14 DAY TRIAL // The UK Information Commissioner's Office (ICO) fined two organizations for serious data breaches, marking the first monetary penalties served for Data Protection Act violations.
At the beginning of April, the ICO was given the power of issuing fines of up to £500,000 for data breaches, depending on their seriousness, the nature of the data involved, the duration of the breach and the number of affected individuals.
The Information Commissioner announced today that he first two such penalties, of £100,000 and £60,000, were served to the Hertfordshire County Council and employment services company A4e, respectively.
The Hertfordshire County Council was fined after its employees faxed highly sensitive data to wrong recipients on two separate occasions.
The breaches occurred back in June and originated in the council’s childcare litigation unit.

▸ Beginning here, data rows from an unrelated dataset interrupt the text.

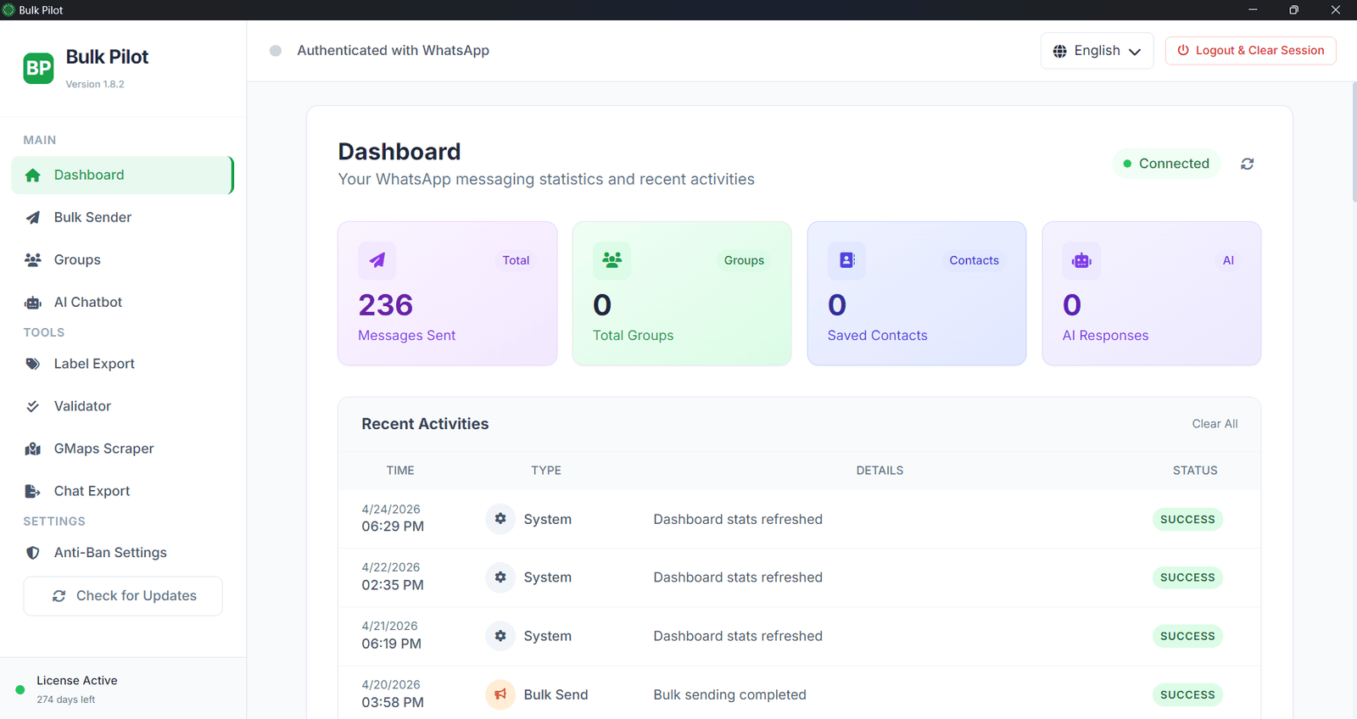Click the refresh icon next to Connected
This screenshot has width=1357, height=719.
pyautogui.click(x=1247, y=164)
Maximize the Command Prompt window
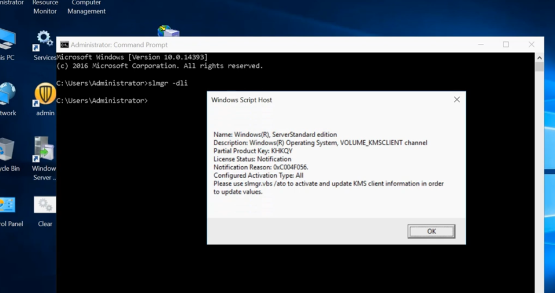 click(506, 44)
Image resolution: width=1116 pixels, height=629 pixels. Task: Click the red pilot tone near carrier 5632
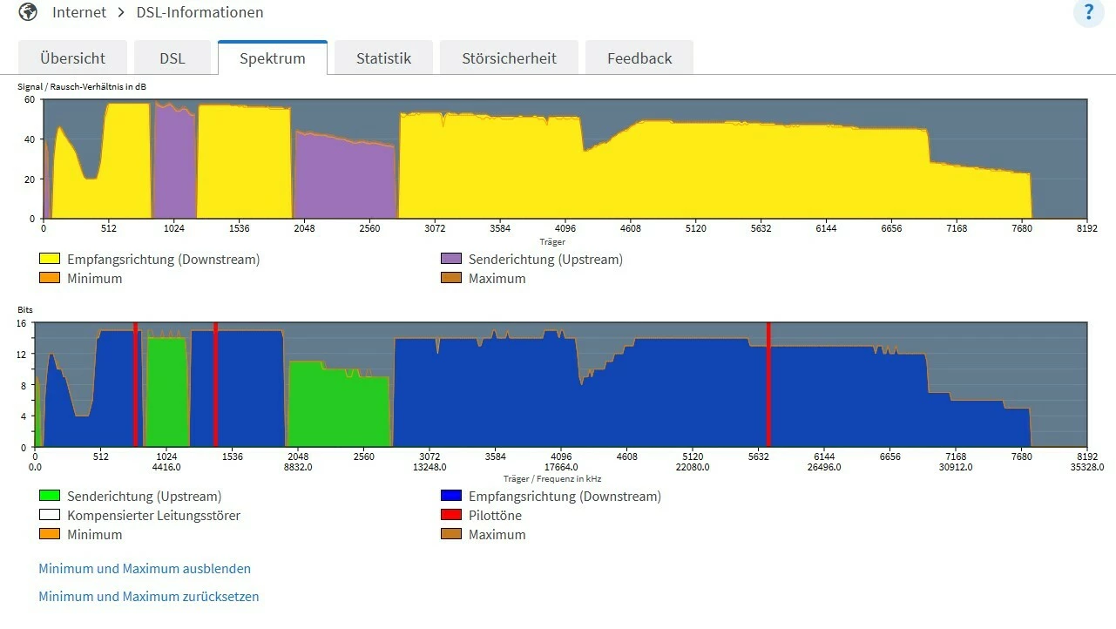pyautogui.click(x=768, y=384)
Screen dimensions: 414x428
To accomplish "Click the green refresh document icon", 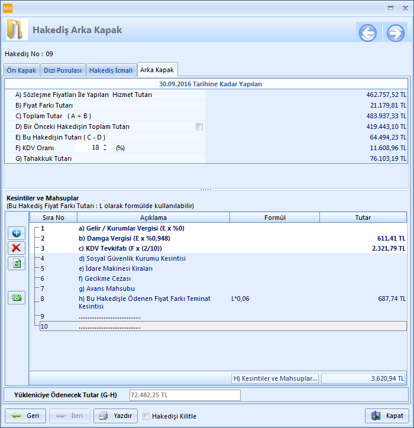I will point(16,264).
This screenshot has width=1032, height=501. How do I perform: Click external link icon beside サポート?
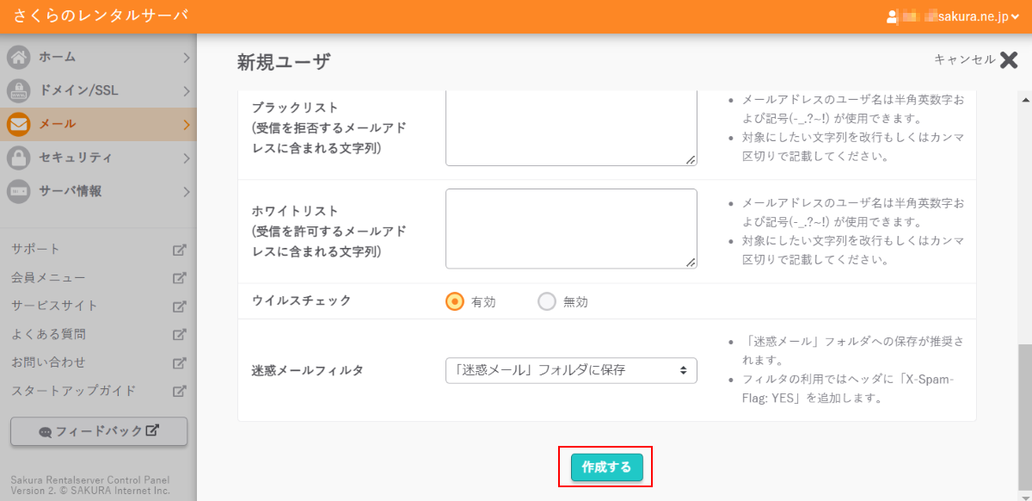(179, 250)

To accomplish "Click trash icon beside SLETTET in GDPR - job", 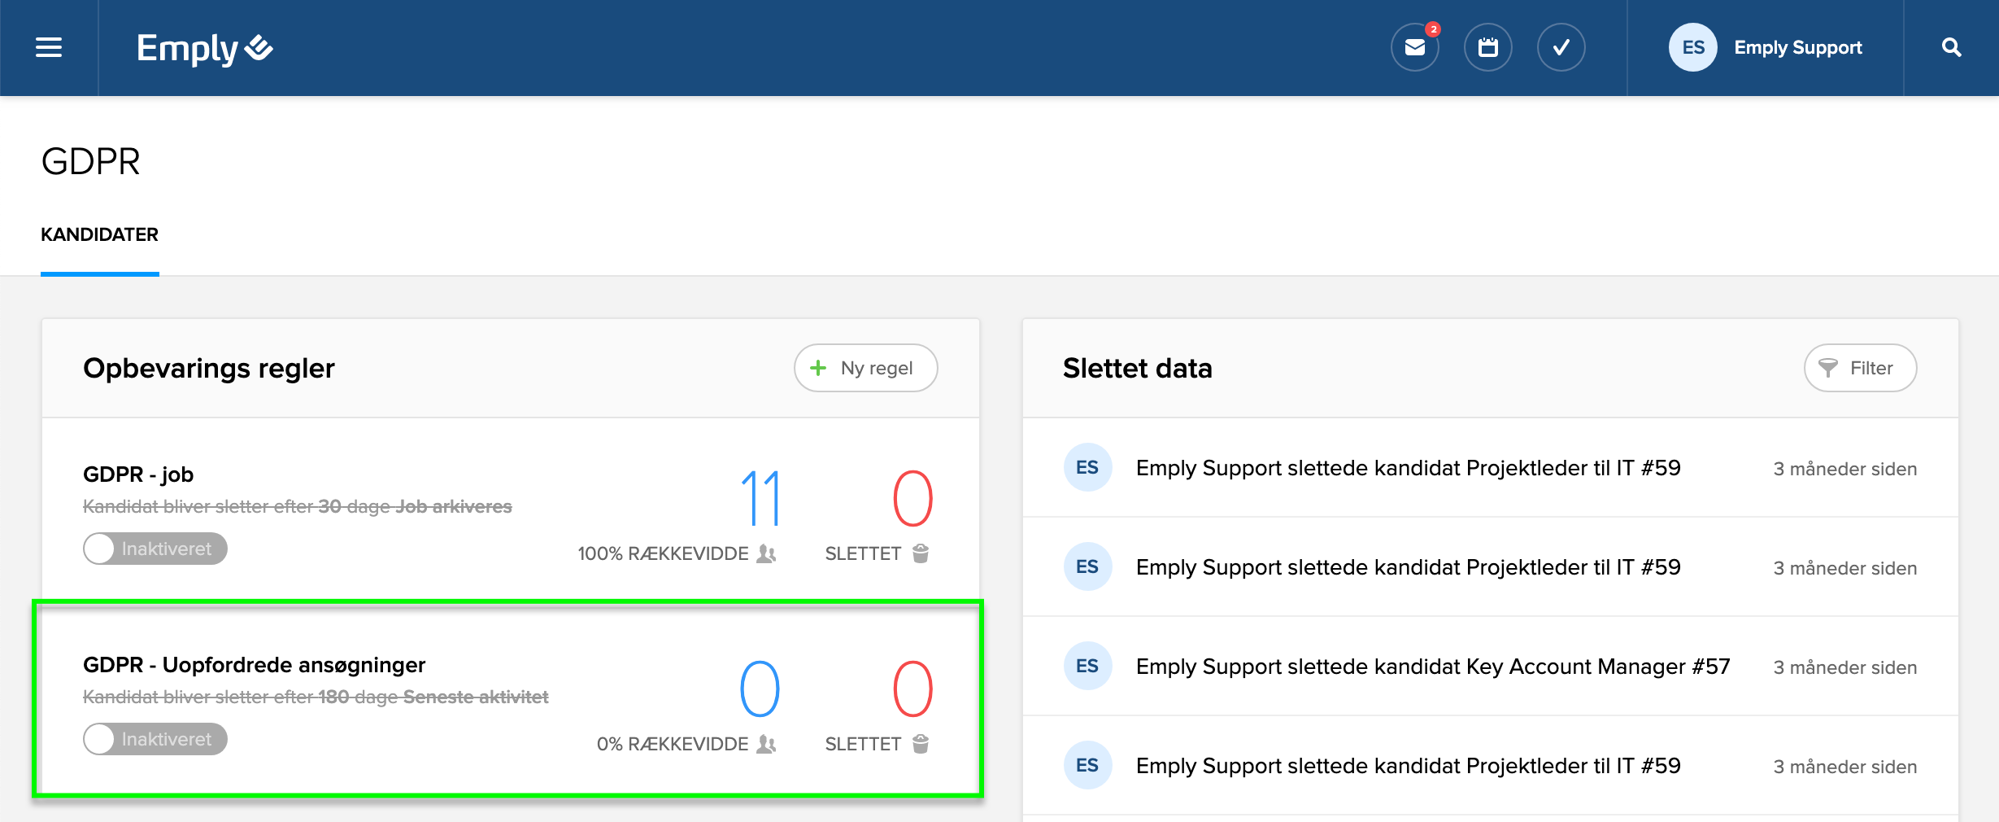I will coord(921,553).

The first incident involved documents related to a child sexual abuse case being sent to a member of the public instead of barristers' chambers.
Thirteen days later, a second fax containing information regarding the care proceedings of three children, previous convictions of two individuals and domestic violence records, was misdirected to the barristers’ chambers instead of Watford County Court.
The ICO decided that a £100,000 fine was in order because the data could have caused substantial damage and because the council failed to prevent the second breach after learning of the first one.
The A4e data breach involved a laptop containing the unencrypted personal details of 24,000 individuals who used community legal advice centers in Hull and Leicester, being stolen in June.
The computer was given to one of the company's employees for the purpose of working at home and data stored on it included full names, dates of birth, postcodes, employment status, income level, information about alleged criminal activity and whether an individual had been a victim of violence.
ICO ruled that a £60,000 was appropriate because the company did not take the necessary precautions to secure the data despite being aware of its highly sensitive nature.
"These first monetary penalties send a strong message to all organisations handling personal information," said [pdf] Information Commissioner, Christopher Graham.
"Get it wrong and you do substantial harm to individuals and the reputation of your business. You could also be fined up to half a million pounds," he warned.